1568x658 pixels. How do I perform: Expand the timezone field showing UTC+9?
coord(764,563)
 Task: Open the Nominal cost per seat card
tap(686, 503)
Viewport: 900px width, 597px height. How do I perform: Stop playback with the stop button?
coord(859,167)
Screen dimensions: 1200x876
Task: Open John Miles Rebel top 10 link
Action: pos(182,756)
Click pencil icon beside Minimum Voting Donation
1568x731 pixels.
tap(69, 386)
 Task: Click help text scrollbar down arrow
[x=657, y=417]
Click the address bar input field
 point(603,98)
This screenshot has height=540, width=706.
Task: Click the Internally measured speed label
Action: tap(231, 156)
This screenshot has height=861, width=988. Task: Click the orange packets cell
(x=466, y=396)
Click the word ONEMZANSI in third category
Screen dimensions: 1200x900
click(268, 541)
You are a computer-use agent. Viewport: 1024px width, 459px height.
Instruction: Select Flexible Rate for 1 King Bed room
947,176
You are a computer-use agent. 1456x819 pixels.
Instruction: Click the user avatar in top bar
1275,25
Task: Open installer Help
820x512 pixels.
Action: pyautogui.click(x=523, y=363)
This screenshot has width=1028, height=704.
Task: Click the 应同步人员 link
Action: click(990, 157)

######

## Ejercicio breve
Reescribe todos los registros reemplazando "pixels" por "px" y sin modificar nada más.

## Respuesta
1568x658 px. How do I perform: Expand the timezone field showing UTC+9?
coord(764,563)
 Task: Open the Nominal cost per seat card
tap(686, 503)
Viewport: 900px width, 597px height. How do I perform: Stop playback with the stop button?
coord(859,167)
Screen dimensions: 1200x876
Task: Open John Miles Rebel top 10 link
Action: pos(182,756)
Click pencil icon beside Minimum Voting Donation
1568x731 px.
tap(69, 386)
 Task: Click help text scrollbar down arrow
[x=657, y=417]
Click the address bar input field
 point(603,98)
This screenshot has height=540, width=706.
Task: Click the Internally measured speed label
Action: tap(231, 156)
This screenshot has height=861, width=988. Task: Click the orange packets cell
(x=466, y=396)
Click the word ONEMZANSI in third category
Screen dimensions: 1200x900
click(268, 541)
You are a computer-use agent. Viewport: 1024px width, 459px height.
Instruction: Select Flexible Rate for 1 King Bed room
947,176
You are a computer-use agent. 1456x819 px.
Instruction: Click the user avatar in top bar
1275,25
Task: Open installer Help
820x512 px.
Action: pyautogui.click(x=523, y=363)
This screenshot has width=1028, height=704.
Task: Click the 应同步人员 link
Action: click(990, 157)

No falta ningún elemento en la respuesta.